Voilà! — a showpiece for South African/French soprano Elza van den Heever, who then canceled her participation in its first two performances. French soprano Elodie Hache, scheduled for the last two of ten performances, appeared in her stead. Mme. Hache is of clarion dramatic soprano voice which she used with a fine musical intelligence. Of diminutive stature she succeeded in creating a necessarily huge presence for her role. The staging was obviously conceived for Mme. van den Heever, placing Mme. Hache at a huge disadvantage, which she largely overcame in her fine performance. 

Act II, La Grande Vestale hovering over Julia, the etrnal fire of the Vestal Virgin temple

The sets for the Steier production, designed by Etienne Pluss, were smartly deployed on the Opéra Bastille stage, evoking the old fashioned era of painted sets, and too surely in the grand style of our expectations of the Opéra Bastille. The distorted staging, the dark and dismal setting, and the pedestrian costuming, affected by Katarina Schlipf, dampened the performances of a competent cast. 

American tenor Michael Spires sang Licinius. With his tenor voice of beautiful baritonal colors he ably acted the drunkenness, confusion, ardor, honesty, bravery, etc., of Spontini’s Roman general with solid professionalism. His friend Cinna was sung by French tenor Julien Behr. Perhaps cast because his bright tenor leggiero voice is in vivid contrast to the darker tone of Mr. Spires’ voice, such voice does not convey the authority of Licinius’ (and Spontini’s) good friend, and certainly not the sinister tone of Mme. Steiers villain. [see lead photo, Mr. Behr in blond wig, Mr.
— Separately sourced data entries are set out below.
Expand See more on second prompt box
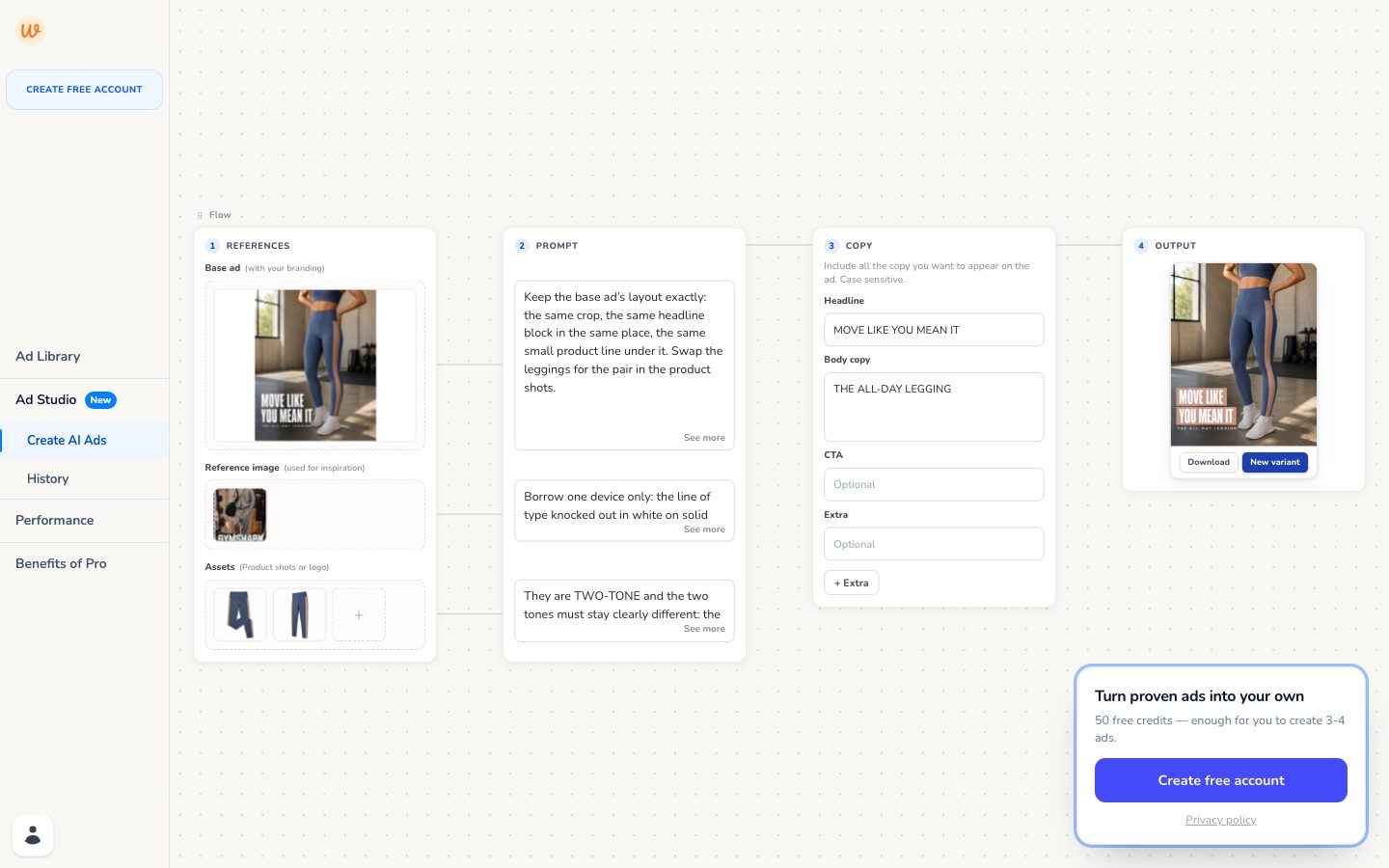This screenshot has height=868, width=1389. [704, 529]
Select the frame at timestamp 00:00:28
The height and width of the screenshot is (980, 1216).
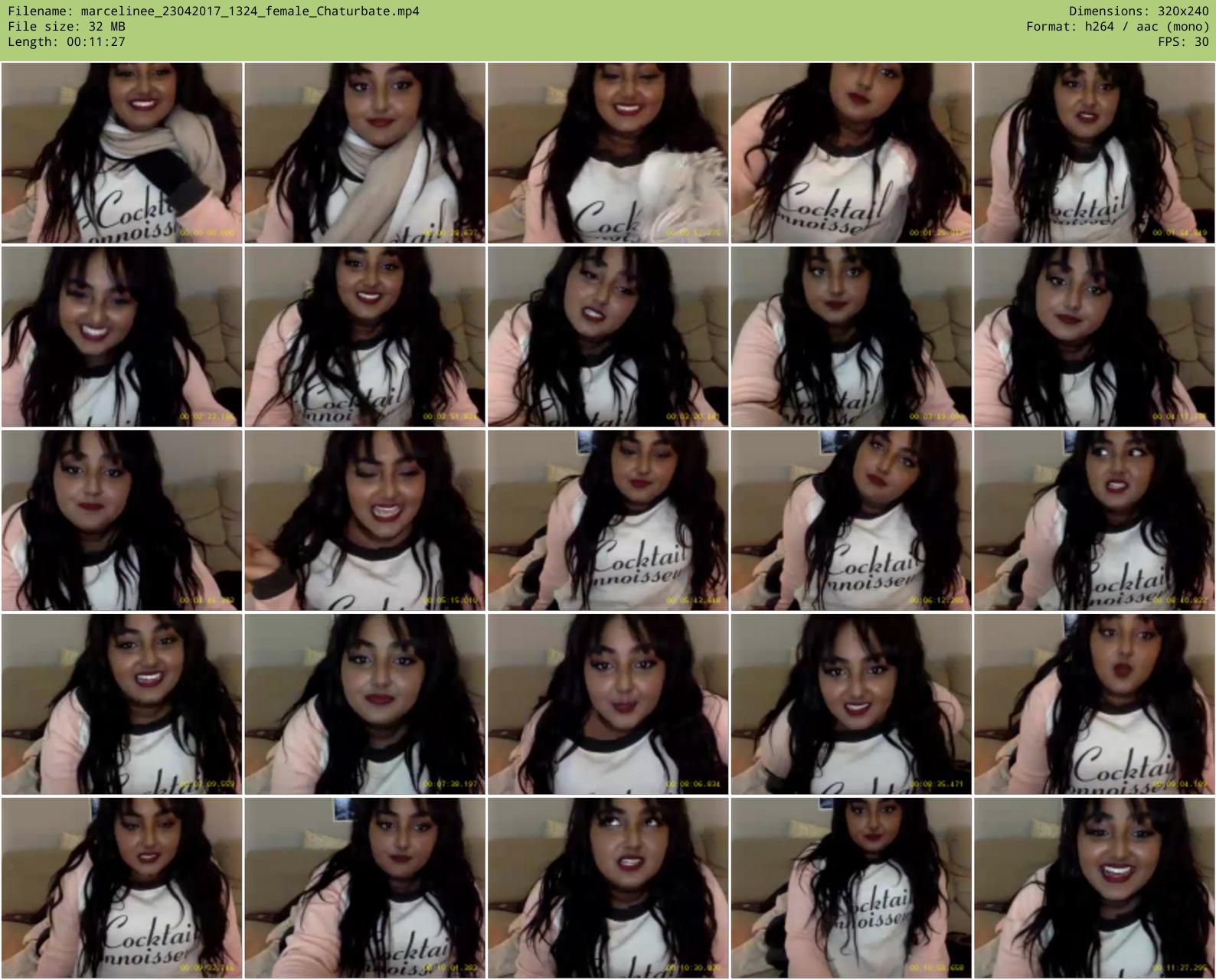point(365,153)
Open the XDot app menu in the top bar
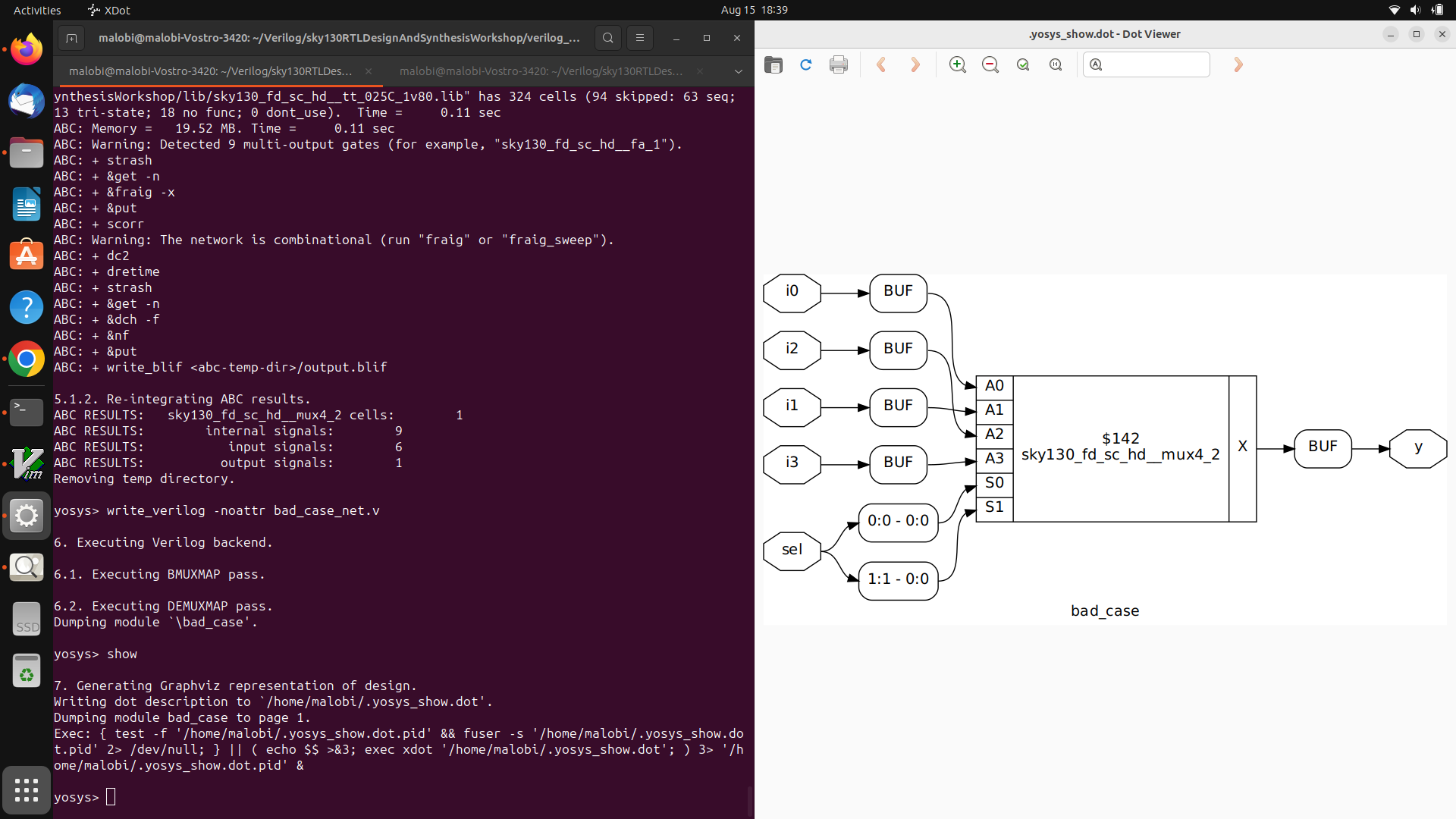 pyautogui.click(x=109, y=10)
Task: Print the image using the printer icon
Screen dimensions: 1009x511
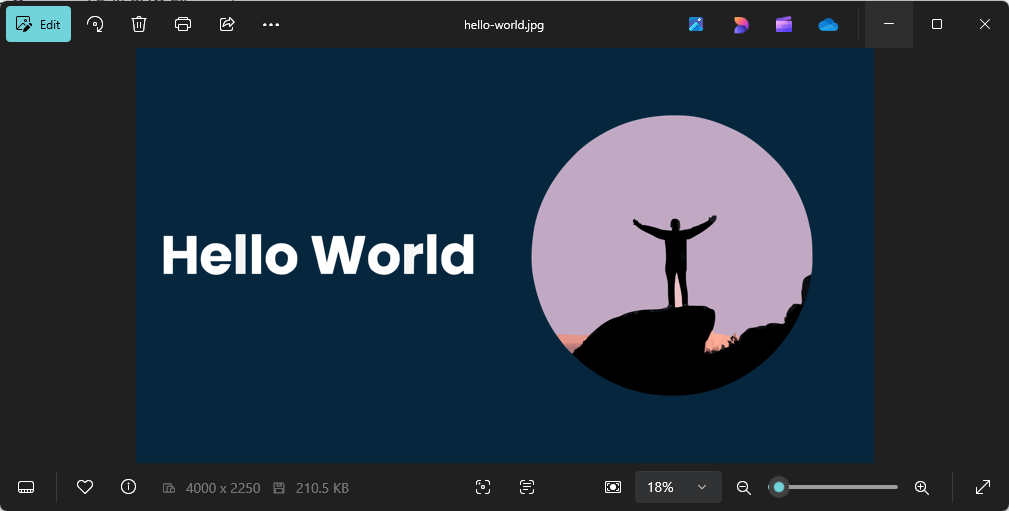Action: pos(183,24)
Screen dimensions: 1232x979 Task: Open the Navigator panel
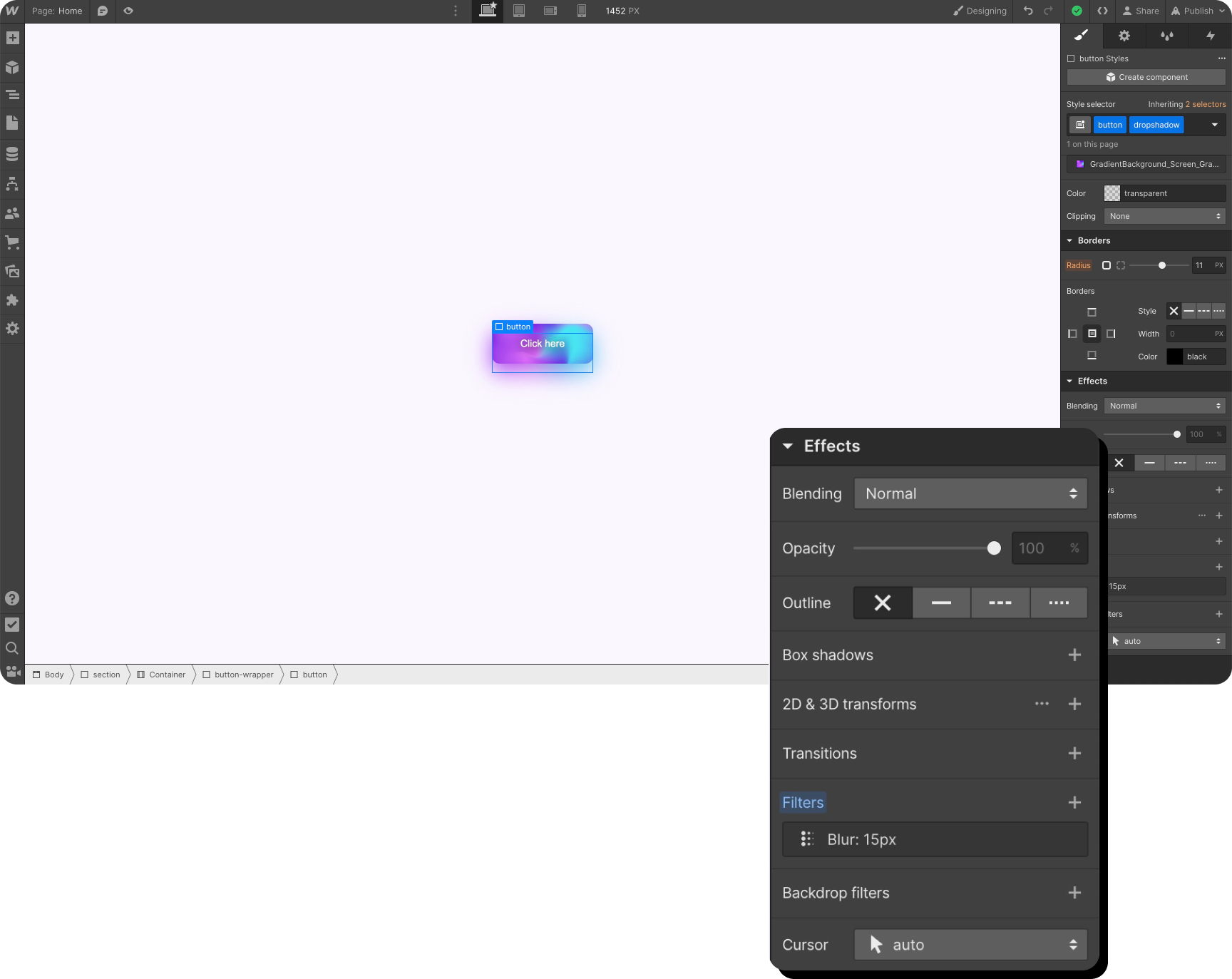click(x=12, y=95)
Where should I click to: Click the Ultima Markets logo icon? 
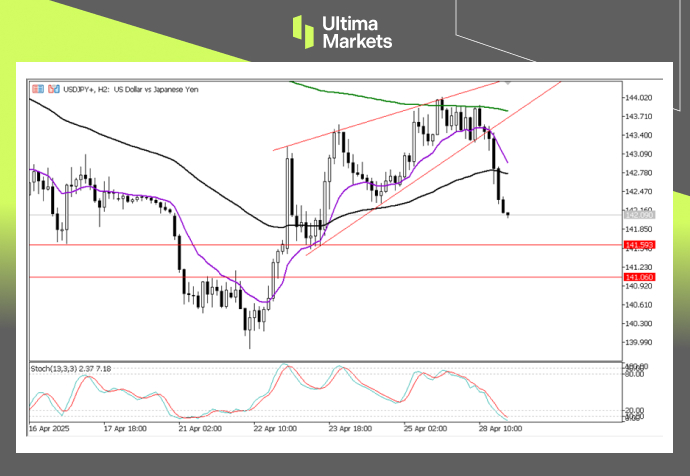coord(304,31)
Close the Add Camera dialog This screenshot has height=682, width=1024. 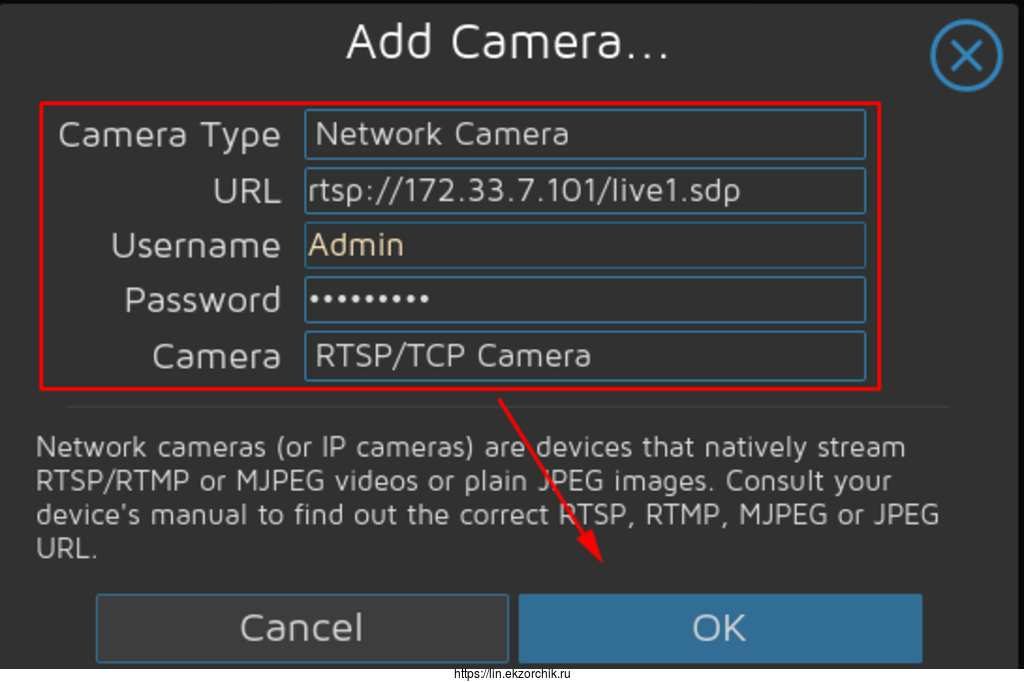click(x=965, y=57)
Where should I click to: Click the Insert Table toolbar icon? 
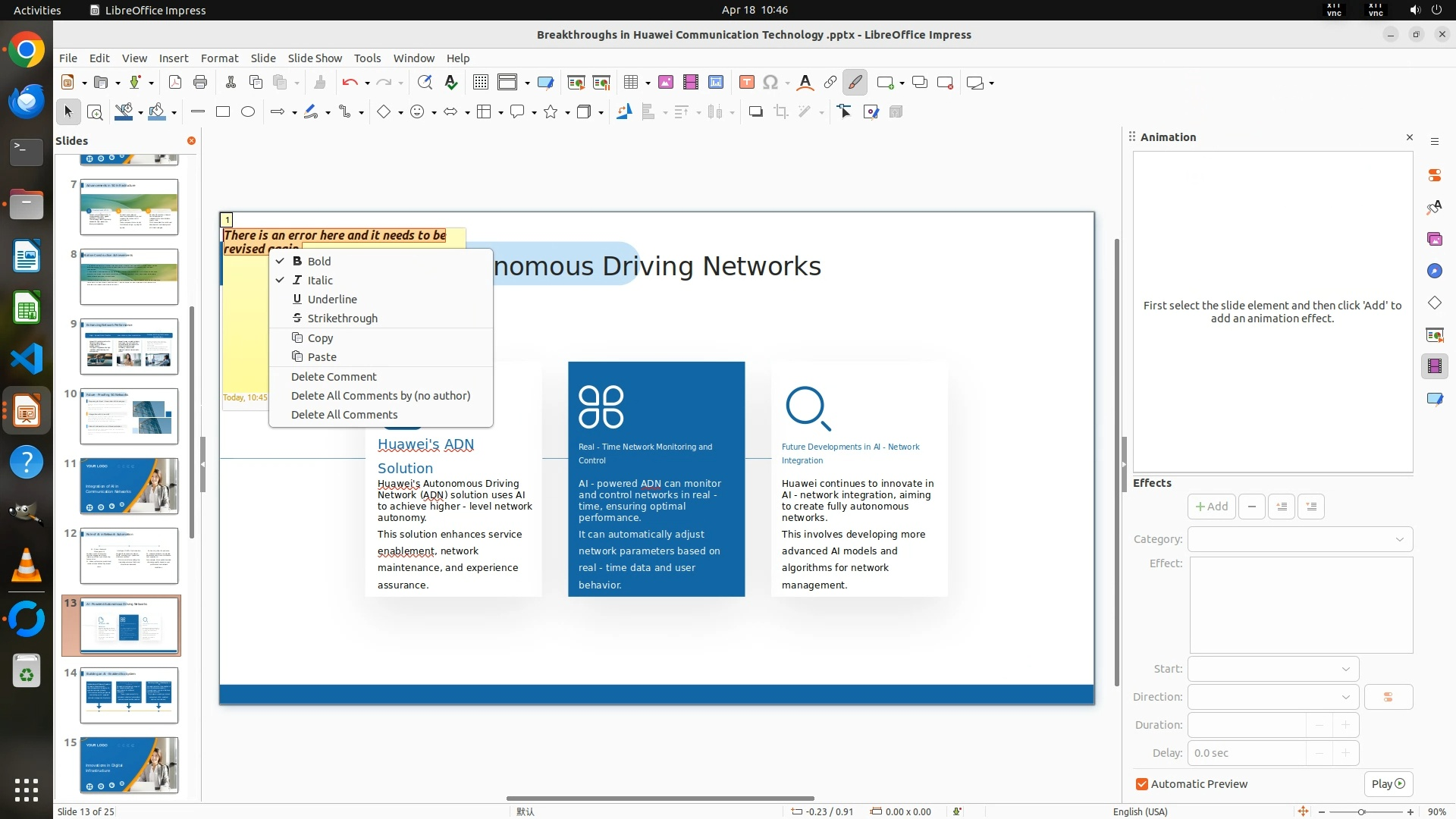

Sprires on right]

French mezzo soprano Ève-Maud Hubeaux relished in grand voice the tyrannical cruelty of the Grand Vestale —more of a Mother Superior in this Steier version. In the ballet she humbly submitted to the authority of the newly crowned Emperor before being taken to her martyrdom. French bass Jean Teitgen was unremarkable as the High Preist (Le Souverain Pontife).

In the last mille seconds of the ballet stage director Steier once again announced that “Fanaticism is a monster [and some more words]” splayed across the stage.

Bertrand de Billy is a master conductor, well known across the repertory in the world’s major theaters. Deprived of the allure of a great diva he gracefully held Spontini’s score in account with the opera’s showpieces, ably proving that Spontini succeeded in finding a certain standing in the early 19th century Parisian opera world, and the occasional nod now in this 21st century.

The performance I attended was the 215th time La Vestale has been performed by the Paris Opera.